Aim A → Retype, word for word, the part of the passage on government pay hikes below starting at "Last year, the" and ending at "in tax revenue.".
Aim B → In the passage on government pay hikes, condense the paragraph beginning "There will be pressure on the fiscal situation" into a short bulleted list that keeps its main facts.

Another area in which the government may have to shell out more money would be in the rural employment guarantee scheme (MNREGA) in which the daily wage, though indexed to inflation, remains very low and there has been a long standing demand for increasing the wage. The government is under pressure to hike the MNREGA wage rate. There is a huge amount of arrears to be paid. Recently the government has announced that it will raise the daily wage rate also.
With the new pay scales, the government job vacancies ought to get filled. It is shocking that the Union government has 7,28,870 vacancies and a huge manpower shortage. The worst- affected ministries are finance and science and technology. Hiring temporary staff on contracts is the most favoured mode of employment by the government ministries. With 23.5 per cent salary hikes, everyone expects that the government will work more efficiently. But the hard performance criteria of the private sector are not applicable for government employees. Non-performers, according to the Seventh Pay Commission, will be phased out after 20 years, meaning that the annual increment will be stopped.
There will be pressure on the fiscal situation with an outgo of Rs 1 lakh crore towards pay hikes for government employees, especially when the target for fiscal deficit has been set at 3.5 per cent for 2016-17. If we add to it a higher MSP and minimum wage in the Central government sphere as well as a hike in MNREGA daily wage, the government’s wage bill will rise. There could be inflationary pressure generated by the rise in demand.
The RBI is playing a cautious game and is bent upon controlling inflation especially the CPI. It has not reduced the interest rate from 6.75 per cent because it wants to keep inflation muted. It may want to maintain status quo for some time with a threat of inflation returning. But the problem is going to be with new investments without which the GDP growth rate will flounder and tax revenues may fall which will make all wage hikes difficult to implement.
Finance Minister Arun Jaitley has said the government pay hikes will not trigger an inflationary spiral because with oil and commodity prices down and better revenue collection, the government will be saving money and there is enough leeway for spending more on salaries. The government, however, in a last minute bid to meet the fiscal deficit may indulge in cutting capital expenditure which will be disastrous.
Last year, the Union Budget slashed health expenditure. The state of healthcare in India is most unsatisfactory, especially in maternal and infant healthcare. Compromising on healthcare and education expenditure could prove to be dangerous. The question is how to finance the hefty pay hikes when there is only nascent economic recovery and marginal increases in tax revenue.

Extracted records →
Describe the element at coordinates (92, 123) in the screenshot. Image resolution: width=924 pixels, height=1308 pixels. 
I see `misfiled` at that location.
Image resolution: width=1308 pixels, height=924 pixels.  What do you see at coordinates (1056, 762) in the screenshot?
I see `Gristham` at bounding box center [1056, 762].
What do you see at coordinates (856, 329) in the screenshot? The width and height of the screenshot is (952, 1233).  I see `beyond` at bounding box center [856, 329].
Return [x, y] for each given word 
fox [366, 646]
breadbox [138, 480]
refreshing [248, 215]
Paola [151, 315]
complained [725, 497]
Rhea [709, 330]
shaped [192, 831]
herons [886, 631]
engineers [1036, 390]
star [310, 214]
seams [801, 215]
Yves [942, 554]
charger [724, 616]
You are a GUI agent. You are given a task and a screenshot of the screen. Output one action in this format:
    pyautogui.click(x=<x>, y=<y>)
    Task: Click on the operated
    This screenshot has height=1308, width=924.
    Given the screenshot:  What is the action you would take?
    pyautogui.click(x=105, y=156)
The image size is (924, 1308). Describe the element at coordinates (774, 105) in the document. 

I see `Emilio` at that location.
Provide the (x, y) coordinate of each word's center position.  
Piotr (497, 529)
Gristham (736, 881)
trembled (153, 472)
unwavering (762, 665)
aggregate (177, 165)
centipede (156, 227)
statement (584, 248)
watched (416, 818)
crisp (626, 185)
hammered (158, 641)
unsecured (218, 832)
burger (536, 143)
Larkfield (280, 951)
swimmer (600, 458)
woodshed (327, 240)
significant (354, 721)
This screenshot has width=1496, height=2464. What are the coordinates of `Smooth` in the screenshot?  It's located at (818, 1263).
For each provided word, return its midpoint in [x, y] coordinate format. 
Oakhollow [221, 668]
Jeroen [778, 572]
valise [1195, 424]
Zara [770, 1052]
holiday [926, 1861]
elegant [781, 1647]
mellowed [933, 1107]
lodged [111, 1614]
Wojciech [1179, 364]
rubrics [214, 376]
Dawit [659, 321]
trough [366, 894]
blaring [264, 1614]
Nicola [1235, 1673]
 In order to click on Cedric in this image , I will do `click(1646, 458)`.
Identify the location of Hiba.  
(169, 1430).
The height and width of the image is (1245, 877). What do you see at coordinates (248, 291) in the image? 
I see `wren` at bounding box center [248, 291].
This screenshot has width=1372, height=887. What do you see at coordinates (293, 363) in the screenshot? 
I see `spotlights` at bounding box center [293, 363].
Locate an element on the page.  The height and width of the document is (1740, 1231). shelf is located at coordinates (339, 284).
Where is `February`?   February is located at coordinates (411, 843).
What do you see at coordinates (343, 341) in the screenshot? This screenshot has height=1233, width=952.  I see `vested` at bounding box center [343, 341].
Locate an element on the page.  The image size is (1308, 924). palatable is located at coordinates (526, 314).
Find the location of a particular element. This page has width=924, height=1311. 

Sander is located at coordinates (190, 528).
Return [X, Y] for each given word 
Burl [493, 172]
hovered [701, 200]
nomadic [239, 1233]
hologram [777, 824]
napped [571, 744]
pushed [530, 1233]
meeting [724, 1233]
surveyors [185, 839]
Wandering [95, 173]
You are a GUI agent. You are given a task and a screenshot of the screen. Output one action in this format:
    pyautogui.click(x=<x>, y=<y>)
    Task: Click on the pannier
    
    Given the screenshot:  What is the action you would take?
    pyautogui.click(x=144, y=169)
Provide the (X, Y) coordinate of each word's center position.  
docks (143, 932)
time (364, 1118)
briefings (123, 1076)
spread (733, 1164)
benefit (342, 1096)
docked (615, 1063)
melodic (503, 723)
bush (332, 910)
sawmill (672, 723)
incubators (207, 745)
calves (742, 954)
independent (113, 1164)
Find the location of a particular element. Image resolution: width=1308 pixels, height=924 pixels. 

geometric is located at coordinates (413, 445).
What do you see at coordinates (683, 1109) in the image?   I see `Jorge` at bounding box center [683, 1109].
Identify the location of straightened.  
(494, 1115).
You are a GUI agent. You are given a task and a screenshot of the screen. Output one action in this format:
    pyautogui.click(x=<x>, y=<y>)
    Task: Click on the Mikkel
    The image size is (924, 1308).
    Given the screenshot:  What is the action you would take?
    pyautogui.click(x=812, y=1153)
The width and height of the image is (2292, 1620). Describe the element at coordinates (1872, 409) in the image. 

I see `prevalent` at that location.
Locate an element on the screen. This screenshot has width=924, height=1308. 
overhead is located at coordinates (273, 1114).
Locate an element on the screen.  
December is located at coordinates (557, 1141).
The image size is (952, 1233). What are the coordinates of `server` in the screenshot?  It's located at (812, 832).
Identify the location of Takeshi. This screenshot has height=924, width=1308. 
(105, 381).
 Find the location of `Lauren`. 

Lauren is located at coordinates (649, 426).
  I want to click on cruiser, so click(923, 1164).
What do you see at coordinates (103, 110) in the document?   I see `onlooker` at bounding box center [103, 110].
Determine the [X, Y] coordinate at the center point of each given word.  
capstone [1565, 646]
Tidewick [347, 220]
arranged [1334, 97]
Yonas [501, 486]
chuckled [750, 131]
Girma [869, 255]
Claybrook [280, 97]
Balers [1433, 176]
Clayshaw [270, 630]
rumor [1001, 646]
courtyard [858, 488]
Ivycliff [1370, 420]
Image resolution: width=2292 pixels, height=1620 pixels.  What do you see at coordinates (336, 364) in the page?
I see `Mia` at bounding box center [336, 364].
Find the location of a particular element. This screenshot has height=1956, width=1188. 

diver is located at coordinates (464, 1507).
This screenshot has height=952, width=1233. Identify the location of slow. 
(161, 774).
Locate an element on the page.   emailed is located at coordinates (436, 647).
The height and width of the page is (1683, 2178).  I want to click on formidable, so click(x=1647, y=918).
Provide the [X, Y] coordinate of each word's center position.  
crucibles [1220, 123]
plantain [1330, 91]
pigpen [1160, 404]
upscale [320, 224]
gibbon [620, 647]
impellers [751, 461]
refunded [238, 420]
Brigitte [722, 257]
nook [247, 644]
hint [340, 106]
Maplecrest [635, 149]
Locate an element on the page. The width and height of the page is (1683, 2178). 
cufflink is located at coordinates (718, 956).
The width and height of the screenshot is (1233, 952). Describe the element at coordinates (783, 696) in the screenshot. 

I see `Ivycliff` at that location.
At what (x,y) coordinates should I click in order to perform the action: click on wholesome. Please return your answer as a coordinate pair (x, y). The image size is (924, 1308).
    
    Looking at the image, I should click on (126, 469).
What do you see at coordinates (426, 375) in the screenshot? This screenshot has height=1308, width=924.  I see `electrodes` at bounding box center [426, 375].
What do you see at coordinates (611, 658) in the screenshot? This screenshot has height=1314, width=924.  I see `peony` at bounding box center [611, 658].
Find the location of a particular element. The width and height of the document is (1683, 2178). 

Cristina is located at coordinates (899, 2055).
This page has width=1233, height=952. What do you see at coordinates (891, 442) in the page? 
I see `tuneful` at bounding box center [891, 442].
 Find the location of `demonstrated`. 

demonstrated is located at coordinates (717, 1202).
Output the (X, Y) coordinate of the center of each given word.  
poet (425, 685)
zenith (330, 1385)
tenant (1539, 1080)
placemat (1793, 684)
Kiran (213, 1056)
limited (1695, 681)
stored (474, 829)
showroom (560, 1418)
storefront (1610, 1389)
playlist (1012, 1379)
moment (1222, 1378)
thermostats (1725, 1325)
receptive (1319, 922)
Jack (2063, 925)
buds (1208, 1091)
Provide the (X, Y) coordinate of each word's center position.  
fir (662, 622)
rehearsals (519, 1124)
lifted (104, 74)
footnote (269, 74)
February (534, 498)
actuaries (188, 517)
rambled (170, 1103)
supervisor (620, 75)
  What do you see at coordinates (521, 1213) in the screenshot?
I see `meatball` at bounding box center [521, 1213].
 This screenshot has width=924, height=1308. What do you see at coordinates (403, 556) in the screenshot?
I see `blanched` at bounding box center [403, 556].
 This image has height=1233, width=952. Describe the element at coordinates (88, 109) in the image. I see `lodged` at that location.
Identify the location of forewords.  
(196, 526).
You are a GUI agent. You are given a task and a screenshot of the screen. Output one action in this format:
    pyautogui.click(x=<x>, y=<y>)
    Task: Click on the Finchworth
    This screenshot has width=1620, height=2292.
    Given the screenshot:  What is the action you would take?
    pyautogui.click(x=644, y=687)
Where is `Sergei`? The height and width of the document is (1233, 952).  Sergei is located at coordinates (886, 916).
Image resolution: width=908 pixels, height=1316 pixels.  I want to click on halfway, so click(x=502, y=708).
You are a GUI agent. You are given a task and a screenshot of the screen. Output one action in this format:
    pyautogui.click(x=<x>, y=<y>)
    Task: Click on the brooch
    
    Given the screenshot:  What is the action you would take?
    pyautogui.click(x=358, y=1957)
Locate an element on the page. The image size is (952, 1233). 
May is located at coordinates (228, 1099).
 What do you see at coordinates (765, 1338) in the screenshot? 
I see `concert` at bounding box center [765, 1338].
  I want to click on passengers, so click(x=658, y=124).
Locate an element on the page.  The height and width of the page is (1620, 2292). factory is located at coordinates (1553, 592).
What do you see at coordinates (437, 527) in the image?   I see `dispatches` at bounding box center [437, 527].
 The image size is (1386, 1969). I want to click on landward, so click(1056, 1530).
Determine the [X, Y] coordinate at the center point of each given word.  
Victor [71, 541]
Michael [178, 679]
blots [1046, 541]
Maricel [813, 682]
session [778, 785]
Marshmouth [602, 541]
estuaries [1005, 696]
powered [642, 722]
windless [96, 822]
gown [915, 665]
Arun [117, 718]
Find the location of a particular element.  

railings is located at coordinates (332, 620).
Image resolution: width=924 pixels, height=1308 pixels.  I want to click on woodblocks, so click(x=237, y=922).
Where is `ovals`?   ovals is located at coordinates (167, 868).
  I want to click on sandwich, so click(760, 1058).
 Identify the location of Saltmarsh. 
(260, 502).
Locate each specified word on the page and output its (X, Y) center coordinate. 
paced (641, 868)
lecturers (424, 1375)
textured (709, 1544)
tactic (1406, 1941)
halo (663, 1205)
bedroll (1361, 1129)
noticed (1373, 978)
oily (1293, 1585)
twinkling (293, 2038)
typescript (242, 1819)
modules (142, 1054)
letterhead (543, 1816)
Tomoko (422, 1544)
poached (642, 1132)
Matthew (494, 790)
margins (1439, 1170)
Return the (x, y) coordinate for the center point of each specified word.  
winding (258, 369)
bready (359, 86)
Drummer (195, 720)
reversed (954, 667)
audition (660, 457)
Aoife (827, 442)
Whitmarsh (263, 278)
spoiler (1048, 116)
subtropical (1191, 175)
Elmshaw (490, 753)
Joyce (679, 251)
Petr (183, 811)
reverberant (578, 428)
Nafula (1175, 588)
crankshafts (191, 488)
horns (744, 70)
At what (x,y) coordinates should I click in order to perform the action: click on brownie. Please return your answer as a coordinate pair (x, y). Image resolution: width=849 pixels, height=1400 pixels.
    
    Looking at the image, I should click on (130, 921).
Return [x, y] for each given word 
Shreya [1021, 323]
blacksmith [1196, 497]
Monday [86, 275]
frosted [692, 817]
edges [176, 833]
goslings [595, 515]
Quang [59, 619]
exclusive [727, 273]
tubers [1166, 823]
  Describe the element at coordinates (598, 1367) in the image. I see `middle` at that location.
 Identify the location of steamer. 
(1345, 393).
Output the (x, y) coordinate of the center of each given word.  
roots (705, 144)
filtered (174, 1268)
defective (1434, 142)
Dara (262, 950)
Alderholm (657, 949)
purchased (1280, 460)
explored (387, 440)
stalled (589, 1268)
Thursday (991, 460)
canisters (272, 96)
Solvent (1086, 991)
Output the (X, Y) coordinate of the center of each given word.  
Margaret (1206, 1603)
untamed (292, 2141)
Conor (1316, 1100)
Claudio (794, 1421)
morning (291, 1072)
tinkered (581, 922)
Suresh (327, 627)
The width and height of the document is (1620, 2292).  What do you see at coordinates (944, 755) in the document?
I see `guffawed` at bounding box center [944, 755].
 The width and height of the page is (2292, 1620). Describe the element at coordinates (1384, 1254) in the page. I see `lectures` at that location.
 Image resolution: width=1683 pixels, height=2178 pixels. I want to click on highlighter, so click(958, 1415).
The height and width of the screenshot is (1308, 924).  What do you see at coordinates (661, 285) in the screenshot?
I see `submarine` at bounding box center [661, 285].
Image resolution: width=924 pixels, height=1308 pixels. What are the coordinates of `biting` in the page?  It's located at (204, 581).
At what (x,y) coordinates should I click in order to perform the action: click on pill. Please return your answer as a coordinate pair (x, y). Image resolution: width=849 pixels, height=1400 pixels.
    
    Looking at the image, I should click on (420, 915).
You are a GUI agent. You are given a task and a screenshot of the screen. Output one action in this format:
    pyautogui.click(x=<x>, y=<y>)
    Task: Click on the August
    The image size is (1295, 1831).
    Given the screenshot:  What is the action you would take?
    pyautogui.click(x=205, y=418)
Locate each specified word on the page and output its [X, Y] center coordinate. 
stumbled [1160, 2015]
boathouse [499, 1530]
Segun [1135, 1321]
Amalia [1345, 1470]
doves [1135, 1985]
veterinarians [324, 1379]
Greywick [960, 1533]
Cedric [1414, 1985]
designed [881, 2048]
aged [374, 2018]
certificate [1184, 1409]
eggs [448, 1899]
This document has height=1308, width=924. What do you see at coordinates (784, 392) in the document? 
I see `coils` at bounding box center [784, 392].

Worked solution A →
Last year, the Union Budget slashed health expenditure. The state of healthcare in India is most unsatisfactory, especially in maternal and infant healthcare. Compromising on healthcare and education expenditure could prove to be dangerous. The question is how to finance the hefty pay hikes when there is only nascent economic recovery and marginal increases in tax revenue.

Worked solution B →
- Pay hikes for government employees will cost Rs 1 lakh crore and strain the fiscal situation, especially with a fiscal deficit target of 3.5 per cent for 2016-17.
- A higher MSP, a minimum wage in the Central government sphere and a higher MNREGA daily wage would raise the government's wage bill further.
- Rising demand could generate inflationary pressure.